## What you have to do
What lines in the records below include the word "list"? Return each one.
[Start of Attachment]
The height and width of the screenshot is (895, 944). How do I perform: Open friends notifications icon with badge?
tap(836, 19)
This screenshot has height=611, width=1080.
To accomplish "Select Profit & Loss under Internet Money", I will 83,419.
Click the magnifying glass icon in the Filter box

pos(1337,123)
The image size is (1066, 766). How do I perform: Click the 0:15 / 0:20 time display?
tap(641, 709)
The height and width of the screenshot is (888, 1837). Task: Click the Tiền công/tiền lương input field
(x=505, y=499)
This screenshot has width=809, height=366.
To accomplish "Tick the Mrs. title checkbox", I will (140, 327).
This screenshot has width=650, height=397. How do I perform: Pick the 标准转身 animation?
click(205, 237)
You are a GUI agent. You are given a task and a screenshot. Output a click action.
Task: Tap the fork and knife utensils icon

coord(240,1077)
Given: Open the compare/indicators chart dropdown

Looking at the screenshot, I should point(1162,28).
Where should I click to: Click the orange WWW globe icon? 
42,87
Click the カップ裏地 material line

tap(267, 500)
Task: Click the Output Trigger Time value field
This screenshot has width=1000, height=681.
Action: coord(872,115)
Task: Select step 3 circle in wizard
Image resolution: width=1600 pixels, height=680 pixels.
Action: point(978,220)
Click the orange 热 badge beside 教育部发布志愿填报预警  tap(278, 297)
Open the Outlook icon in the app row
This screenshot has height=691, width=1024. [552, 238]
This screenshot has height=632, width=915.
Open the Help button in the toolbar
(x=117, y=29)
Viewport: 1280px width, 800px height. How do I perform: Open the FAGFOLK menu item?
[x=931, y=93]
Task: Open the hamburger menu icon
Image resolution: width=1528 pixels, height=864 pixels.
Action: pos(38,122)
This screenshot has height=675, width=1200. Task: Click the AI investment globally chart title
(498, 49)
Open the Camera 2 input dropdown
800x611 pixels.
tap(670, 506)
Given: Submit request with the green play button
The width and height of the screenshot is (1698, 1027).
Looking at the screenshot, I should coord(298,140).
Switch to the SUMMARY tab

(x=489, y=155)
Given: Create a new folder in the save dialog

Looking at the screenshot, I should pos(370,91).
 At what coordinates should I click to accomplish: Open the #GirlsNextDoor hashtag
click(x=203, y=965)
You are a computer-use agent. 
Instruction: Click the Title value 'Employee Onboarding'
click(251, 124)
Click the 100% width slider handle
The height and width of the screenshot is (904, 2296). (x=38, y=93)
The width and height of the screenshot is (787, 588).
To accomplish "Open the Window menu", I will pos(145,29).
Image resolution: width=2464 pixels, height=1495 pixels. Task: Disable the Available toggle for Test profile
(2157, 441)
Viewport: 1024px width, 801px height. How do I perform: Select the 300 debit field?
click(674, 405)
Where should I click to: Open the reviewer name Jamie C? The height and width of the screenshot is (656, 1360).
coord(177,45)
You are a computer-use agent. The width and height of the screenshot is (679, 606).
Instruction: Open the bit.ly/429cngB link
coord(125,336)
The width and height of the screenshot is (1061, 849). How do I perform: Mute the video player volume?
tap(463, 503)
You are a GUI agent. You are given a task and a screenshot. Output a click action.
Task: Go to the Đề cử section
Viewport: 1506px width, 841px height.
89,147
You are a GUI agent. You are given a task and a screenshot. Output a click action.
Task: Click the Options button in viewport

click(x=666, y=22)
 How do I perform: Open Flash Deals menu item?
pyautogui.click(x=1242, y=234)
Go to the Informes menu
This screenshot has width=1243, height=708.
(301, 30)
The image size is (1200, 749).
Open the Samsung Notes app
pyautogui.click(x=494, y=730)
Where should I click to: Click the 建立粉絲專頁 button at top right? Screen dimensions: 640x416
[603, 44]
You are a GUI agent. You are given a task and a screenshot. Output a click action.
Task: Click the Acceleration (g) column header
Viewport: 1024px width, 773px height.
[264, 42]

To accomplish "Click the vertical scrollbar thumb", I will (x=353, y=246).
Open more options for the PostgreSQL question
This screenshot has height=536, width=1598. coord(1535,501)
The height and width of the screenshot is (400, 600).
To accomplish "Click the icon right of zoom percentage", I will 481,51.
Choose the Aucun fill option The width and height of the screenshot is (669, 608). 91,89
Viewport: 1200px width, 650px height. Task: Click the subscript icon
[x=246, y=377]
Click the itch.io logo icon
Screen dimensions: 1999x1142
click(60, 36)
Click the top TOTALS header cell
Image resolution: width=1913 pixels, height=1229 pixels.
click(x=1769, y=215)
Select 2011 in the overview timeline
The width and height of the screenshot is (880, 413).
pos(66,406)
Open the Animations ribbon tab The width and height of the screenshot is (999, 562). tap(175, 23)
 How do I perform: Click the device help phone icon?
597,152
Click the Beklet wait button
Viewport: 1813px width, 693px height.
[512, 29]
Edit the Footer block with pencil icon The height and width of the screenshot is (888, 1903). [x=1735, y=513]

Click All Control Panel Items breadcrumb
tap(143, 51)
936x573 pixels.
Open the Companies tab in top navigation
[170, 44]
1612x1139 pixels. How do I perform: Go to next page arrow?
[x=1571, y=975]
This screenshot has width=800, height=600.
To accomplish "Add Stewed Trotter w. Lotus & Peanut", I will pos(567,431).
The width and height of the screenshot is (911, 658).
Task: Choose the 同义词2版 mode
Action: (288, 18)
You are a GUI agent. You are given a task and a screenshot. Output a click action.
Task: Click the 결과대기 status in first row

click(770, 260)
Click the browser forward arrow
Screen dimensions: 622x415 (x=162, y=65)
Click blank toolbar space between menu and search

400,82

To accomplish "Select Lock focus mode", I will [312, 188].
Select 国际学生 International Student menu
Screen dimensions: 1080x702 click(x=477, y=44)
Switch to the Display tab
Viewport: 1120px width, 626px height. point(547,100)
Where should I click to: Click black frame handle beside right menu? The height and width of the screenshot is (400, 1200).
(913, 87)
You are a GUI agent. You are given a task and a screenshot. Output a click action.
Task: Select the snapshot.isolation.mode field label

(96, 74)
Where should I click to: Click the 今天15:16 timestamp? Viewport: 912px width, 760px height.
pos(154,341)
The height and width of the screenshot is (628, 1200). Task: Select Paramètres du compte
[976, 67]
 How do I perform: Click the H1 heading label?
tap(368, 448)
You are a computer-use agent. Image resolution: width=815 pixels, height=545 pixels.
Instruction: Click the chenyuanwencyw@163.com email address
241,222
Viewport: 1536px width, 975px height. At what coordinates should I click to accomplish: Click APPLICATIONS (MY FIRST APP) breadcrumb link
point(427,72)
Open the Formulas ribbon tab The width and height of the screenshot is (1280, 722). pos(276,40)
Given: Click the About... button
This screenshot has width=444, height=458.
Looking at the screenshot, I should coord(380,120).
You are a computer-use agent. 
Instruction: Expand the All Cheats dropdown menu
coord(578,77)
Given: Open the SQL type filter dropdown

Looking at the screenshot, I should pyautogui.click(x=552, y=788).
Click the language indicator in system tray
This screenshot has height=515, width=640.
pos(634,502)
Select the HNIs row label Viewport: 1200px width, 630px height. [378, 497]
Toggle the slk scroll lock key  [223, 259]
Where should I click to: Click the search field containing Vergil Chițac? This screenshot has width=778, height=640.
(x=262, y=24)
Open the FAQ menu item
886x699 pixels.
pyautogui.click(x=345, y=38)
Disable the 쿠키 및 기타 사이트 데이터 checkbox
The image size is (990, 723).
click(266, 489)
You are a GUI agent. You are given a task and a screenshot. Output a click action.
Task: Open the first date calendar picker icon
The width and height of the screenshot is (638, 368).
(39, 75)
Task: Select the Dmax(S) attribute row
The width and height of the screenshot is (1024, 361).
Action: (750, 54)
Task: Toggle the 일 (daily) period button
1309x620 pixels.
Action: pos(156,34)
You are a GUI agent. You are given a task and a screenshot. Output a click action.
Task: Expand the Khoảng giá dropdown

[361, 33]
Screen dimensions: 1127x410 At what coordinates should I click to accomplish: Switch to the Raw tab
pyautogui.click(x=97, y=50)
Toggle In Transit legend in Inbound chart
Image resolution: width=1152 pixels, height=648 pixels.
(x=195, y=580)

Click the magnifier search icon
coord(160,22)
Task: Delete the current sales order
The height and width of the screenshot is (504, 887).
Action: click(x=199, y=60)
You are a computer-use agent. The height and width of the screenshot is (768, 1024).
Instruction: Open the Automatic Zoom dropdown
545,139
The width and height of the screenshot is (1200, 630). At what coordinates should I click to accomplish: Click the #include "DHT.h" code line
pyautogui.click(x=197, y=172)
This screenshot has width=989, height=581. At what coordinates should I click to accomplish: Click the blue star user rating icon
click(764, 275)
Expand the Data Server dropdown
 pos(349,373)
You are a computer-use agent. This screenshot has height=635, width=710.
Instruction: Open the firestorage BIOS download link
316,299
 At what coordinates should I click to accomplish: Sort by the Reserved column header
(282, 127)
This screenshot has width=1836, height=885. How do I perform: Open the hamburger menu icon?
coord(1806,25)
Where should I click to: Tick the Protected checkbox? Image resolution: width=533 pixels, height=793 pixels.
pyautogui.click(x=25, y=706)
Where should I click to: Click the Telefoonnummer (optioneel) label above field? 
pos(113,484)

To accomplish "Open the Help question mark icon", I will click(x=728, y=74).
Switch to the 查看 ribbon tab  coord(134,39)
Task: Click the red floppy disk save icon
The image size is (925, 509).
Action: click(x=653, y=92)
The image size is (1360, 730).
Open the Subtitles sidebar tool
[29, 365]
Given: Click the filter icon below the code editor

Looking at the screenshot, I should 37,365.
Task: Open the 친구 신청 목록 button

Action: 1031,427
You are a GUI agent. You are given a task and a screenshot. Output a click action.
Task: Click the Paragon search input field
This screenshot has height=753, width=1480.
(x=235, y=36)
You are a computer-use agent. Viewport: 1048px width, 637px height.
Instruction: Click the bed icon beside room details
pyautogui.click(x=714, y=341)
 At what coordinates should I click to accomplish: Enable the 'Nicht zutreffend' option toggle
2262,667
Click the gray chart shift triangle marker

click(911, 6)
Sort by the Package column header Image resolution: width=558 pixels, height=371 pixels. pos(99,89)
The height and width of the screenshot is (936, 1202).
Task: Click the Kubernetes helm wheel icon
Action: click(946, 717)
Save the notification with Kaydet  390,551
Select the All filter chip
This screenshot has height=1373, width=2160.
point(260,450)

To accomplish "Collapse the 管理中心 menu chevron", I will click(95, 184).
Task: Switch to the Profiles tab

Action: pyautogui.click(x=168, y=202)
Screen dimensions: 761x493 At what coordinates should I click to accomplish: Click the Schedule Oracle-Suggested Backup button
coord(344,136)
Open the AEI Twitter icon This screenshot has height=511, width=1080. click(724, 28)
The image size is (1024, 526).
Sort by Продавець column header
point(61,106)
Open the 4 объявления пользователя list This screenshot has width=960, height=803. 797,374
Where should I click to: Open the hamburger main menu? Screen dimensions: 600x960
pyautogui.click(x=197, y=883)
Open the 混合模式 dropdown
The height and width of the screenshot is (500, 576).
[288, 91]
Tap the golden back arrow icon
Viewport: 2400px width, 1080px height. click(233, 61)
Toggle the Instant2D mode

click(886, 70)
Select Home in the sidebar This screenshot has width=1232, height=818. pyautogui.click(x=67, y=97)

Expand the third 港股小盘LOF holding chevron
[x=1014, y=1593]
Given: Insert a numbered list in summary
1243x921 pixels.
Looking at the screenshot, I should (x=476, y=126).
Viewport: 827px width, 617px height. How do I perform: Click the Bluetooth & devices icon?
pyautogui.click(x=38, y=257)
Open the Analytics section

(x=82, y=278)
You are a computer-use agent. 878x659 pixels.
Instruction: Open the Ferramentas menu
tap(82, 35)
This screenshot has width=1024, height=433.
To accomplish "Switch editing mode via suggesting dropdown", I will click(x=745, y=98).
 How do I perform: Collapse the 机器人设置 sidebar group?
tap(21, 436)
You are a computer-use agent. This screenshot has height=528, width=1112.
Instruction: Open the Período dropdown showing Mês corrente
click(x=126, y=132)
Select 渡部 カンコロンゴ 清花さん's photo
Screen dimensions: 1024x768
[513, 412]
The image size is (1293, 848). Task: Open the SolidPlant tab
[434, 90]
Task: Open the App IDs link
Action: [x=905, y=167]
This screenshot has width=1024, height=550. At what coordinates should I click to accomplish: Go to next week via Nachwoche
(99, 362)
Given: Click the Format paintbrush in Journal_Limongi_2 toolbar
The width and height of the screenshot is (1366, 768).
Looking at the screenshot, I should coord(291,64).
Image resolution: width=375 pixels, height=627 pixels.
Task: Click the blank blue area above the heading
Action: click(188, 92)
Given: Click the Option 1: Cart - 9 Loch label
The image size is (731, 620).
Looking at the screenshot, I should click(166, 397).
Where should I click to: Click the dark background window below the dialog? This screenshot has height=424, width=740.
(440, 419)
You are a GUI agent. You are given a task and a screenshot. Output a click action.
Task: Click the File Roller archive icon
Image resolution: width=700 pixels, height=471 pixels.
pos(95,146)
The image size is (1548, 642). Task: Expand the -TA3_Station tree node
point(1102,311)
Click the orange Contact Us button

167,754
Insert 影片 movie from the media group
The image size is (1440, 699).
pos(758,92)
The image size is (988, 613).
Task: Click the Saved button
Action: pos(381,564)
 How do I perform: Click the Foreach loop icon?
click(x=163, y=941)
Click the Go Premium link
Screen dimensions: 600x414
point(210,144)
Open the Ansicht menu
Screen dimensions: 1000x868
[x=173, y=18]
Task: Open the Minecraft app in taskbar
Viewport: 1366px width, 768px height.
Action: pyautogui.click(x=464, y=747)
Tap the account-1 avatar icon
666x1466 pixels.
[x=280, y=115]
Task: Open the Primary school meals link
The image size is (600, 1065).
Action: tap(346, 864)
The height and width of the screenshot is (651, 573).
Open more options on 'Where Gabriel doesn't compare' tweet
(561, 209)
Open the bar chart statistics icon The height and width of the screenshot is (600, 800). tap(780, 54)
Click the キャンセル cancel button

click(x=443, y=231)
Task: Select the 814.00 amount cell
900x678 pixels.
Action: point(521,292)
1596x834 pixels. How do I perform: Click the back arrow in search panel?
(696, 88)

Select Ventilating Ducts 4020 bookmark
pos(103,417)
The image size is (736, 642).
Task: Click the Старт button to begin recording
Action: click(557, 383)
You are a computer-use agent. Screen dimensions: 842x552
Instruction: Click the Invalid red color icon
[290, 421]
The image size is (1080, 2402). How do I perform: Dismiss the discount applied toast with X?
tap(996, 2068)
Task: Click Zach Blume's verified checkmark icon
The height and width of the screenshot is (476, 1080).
[End of Attachment]
## Answer below
Open the 4 объявления пользователя list This screenshot has width=960, height=803. 797,374
Given: Insert a numbered list in summary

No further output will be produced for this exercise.